IN THE HIGH COURT OF ORISSA AT CUTTACK

S.A. No. 249 of 1988

Decided On: 30.04.2018

 Gajraj Pasayat Vs.  Debraj Pasayat and Ors.

Hon'ble Judges/Coram:
Dr. Akshaya Kumar Rath, J.





1. Defendant No. 1 is the appellant against a confirming judgment.

2. Plaintiffs-respondent Nos. 1 and 2 instituted the suit for declaration that the gift deed dated 15.12.67 executed by the mother and brother of defendant No. 1 in favour of the defendant No. 1 is a fraudulent one and not binding on them and proforma defendants. One Mohan Pasayat was the common ancestor of the parties. His daughter, Chandrama married to Balaram Pasayat. Balaram died leaving behind him two sons, namely, Kanhei and Gajaraj, defendant No. 1. Kanhei died leaving behind the plaintiffs and proforma defendant Nos. 2 and 3. The case of the plaintiffs was that after death of Balaram, Mohan gifted the suit property to Chandrama by means of a registered gift deed dated 31.3.35. Thereafter Chandrama shifted to her father's house with defendant No. 1, when he was three years old. Kanhei remained alone. Defendant No. 1 obtained a gift deed in respect of schedule 'A' property from Chandrama and Kanhei on 15.12.67 by playing fraud. The M.S.R.O.R. stands in the name of Chandrama. While matter stood thus, defendant No. 1 filed the gift deed before the consolidation authorities on 10.3.81 during consolidation operation. With this factual scenario, they instituted the suit seeking the reliefs mentioned supra.

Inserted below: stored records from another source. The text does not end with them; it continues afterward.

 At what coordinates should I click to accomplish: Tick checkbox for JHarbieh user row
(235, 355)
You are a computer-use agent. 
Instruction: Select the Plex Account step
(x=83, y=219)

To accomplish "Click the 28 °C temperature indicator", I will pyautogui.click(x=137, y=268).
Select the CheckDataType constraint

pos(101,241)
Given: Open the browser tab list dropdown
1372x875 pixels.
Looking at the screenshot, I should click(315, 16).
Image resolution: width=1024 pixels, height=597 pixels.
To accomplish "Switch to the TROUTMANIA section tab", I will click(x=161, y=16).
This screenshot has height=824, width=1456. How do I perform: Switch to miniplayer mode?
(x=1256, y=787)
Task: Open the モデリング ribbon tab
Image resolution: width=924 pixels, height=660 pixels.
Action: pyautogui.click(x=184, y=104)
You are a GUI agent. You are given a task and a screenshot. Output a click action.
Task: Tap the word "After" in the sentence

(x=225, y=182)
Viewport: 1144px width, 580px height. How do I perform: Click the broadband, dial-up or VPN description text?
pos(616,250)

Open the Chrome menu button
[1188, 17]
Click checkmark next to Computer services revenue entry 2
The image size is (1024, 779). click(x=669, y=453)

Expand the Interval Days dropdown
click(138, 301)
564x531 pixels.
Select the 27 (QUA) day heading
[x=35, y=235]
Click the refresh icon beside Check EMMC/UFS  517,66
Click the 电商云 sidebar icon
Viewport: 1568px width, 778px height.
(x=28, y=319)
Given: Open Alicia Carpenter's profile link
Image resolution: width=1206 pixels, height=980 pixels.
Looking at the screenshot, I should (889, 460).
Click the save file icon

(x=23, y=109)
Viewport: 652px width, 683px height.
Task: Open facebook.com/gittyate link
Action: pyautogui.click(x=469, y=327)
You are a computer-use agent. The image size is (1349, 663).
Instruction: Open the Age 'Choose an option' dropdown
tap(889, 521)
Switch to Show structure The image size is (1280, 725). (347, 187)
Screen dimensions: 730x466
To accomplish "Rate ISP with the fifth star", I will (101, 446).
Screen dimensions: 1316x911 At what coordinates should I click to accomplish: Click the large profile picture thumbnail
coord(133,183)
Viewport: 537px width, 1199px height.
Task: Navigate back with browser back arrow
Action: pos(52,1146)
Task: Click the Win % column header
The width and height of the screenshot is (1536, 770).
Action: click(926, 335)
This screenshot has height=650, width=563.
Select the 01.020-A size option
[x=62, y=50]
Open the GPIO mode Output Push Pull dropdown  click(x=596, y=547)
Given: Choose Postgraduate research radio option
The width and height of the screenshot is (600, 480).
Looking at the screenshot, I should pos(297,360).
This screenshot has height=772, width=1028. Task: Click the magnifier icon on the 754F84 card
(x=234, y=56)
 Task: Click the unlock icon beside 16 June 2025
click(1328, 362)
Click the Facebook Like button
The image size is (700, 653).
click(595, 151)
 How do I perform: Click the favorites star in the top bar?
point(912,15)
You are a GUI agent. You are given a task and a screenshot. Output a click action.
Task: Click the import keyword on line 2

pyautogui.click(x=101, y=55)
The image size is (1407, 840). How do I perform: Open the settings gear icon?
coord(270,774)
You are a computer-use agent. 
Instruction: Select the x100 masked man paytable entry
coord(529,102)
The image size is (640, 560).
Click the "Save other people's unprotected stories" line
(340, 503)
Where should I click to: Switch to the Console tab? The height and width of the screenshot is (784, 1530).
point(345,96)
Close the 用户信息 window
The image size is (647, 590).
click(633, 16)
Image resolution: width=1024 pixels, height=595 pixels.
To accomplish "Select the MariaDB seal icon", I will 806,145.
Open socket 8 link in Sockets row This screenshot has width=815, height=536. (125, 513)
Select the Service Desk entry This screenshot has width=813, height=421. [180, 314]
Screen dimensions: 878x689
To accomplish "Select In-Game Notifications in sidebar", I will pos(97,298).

3. Defendant No. 1 filed a written statement denying the assertions made in the plaint. The specific case of the defendant No. 1 was that Chandrama and Kanhei executed the gift deed dated 15.12.67 in his favour. The gift deed was acted upon. Kanhei was a man of high intelligence. The gift deed is a genuine one. Proforma defendant Nos. 2 and 3 had been set ex parte. The suit land was mutated in his name on 24.2.72, Ext. E. The suit land was also mortgaged on 13.1.75, Ext. H.A. portion of the suit land was sold on 21.9.76 to which Chandrama was a witness.

4. Stemming on the pleadings of the parties, learned trial court struck six issues. Parties led evidence, oral and documentary, to substantiate their cases. Learned trial court decreed the suit with the finding that the burden of proving the absence of fraud lies on the defendant No. 1 in view of relationship. Defendant No. 1 was claimed to be the adopted son of Mohan before the settlement authorities. The same is a strong circumstance against him. Ext. B was registered at Sambalpur instead of Bargarh. Ext. B was obtained by exercising fraud. The unsuccessful defendant No. 1 filed T.A. No. 31/22/5 of 1985-86-87 before the Additional District Judge, Bargah, which was eventually dismissed.

5. The second appeal was admitted on the following substantial question of law.

"Whether the finding of the lower appellate court that the gift deed Ext. B was hit by fraud is sustainable in absence of analysis of evidence and the challenges made to the finding of the trial court by the appellant as noted in para-9 of the judgment of the lower appellate court shall be considered."
6. Heard Mr. Budhiram Das, learned counsel, on behalf of Mr. N.C. Pati, learned counsel for the appellant. None appeared for the respondents.

7. Mr. Das, learned counsel for the appellant, submitted that there is no evidence on record that defendant No. 1 played fraud and obtained the gift deed, Ext. B. The finding of the courts below is perverse. Due execution of Ext. B had been proved. Thus the learned lower appellate court is not justified in holding that the evidence on record does not confirm the standard of proof as required in the case of an illiterate lady. There is no specific pleading that the defendant No. 1 has played fraud.

8. The principle governing the execution of deed by an illiterate woman is well known. In Mst. Kharbuja Kuer v. Jangbahadur Rai and others, MANU/SC/0392/1962 : AIR 1963 SC 1203, the apex Court held thus:

"In India pardanashin ladies have been given a special protection in view of the social conditions of the times; they are presumed to have an imperfect knowledge of the world, as by the pardah system they are practically excluded from social intercourse and communion with the outside world.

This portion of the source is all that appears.